**Текст для чтения**
════════════════════

Что значит "смерть вещи" в понимании двоичного рационального мышления? Это полное отсутствие какого-либо следа этой вещи в оставшемся Целом. Простое её вычитание , "чёрная дыра" в бытии. Так считает человек Запада.
С точки зрения аналогового мышления это всего лишь трансформация вещи в другую, природное волшебство, смысловое оборотничество, оставляющее всё как есть но в немного изменённом виде, Смерть не убавляет (простое вычитание) количества бытия в целом. То что перерождается - не может погибнуть. Жизнь как вечная весна и сказка. Рудиментарная языческая вера в ЧУДЕСНУЮ реальность .Ведь всё связано со всем,. Мир живой . Живое Целое не может лишиться даже своей самой малой органической части. Это будет против всяких законов магического мира сновидений.
Западный человек (человек Диурна) лишь временами входит в мир символического(в логику сновидений) и в эти моменты творит истинные, лучшие свои шедевры (машинное, двоичное мышление не может видеть полноценного эстетического продукта, а только его технический симулякр), но он тут совершенно чужой и с разной степенью осознанности и раздражения понимает это. Зато русский погружён в эти сумеречные миры воображаемого на протяжение всей своей жизни. Отсюда и самоощущение (неадекватное) нашей кажущейся ущербности (по отношению к Западу) и в то же время чувство жалостливого превосходства. Оказаться там, где человек Диурна появляется лишь в редкие мгновенья творческого экстаза - для нас всего лишь быть тем, чем мы всегда являлись для самих себя. Иногда, правда на нас находят приступы экзистанциальной тошноты ("что же это у нас всё не так, как у других, у людей!?"). Но заимствованное бытиё никогда не станет нашим аутентичным, как бы некоторым ни хотелось. Здесь разница сущностная и фатальное непонимание этой разницы выглядит предостерегающе и уже катострофично. (Лакановский девиз "Осторожно, Образ!", как призыв отказаться от разрушающей нас изнутри тенденции всё время "жить в сравнении)

════════════════════

**Строки данных**
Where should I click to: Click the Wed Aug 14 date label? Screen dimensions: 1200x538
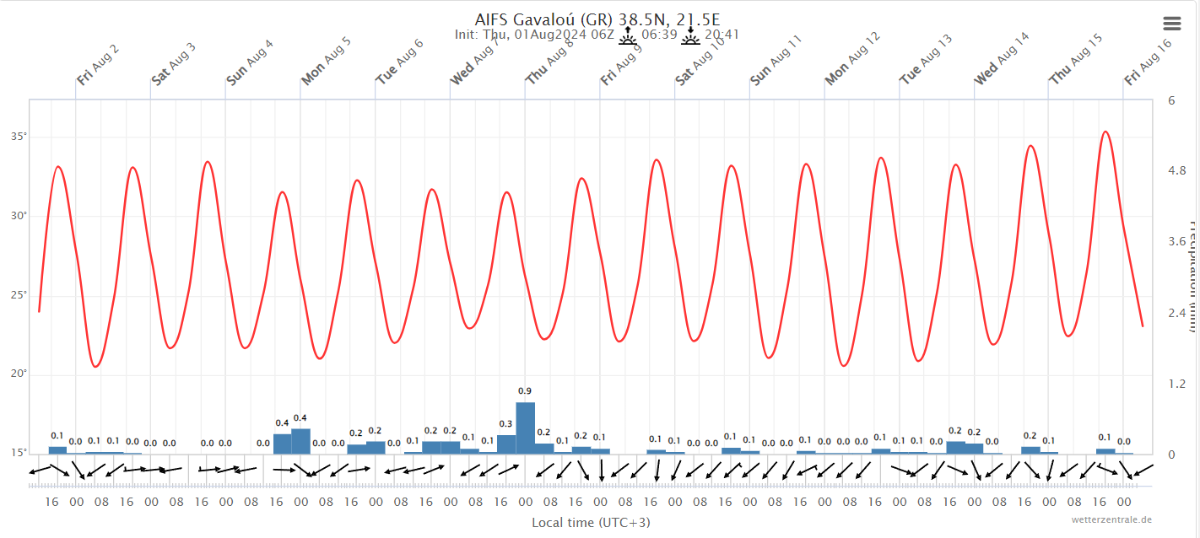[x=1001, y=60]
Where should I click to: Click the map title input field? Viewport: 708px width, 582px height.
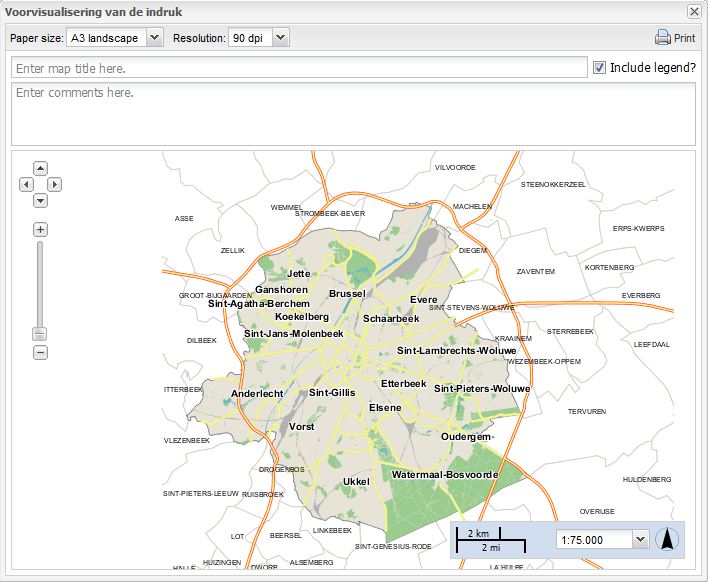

════════════════════

**Задание 1**
Почему, согласно тексту для чтения, смерть с точки зрения аналогового мышления не убавляет количества бытия в целом? Ответьте одним–тремя предложениями.
**Задание 2**
Повторите без изменений фрагмент текста для чтения, начиная со слов «С точки зрения» и заканчивая словами «магического мира сновидений.».

**Ответ 1**
С точки зрения аналогового мышления смерть — лишь трансформация вещи в другую, оставляющая всё как есть, но в немного изменённом виде, а то, что перерождается, не может погибнуть. Кроме того, всё связано со всем, и живое Целое не может лишиться даже своей самой малой органической части.

**Ответ 2**
С точки зрения аналогового мышления это всего лишь трансформация вещи в другую, природное волшебство, смысловое оборотничество, оставляющее всё как есть но в немного изменённом виде, Смерть не убавляет (простое вычитание) количества бытия в целом. То что перерождается - не может погибнуть. Жизнь как вечная весна и сказка. Рудиментарная языческая вера в ЧУДЕСНУЮ реальность .Ведь всё связано со всем,. Мир живой . Живое Целое не может лишиться даже своей самой малой органической части. Это будет против всяких законов магического мира сновидений.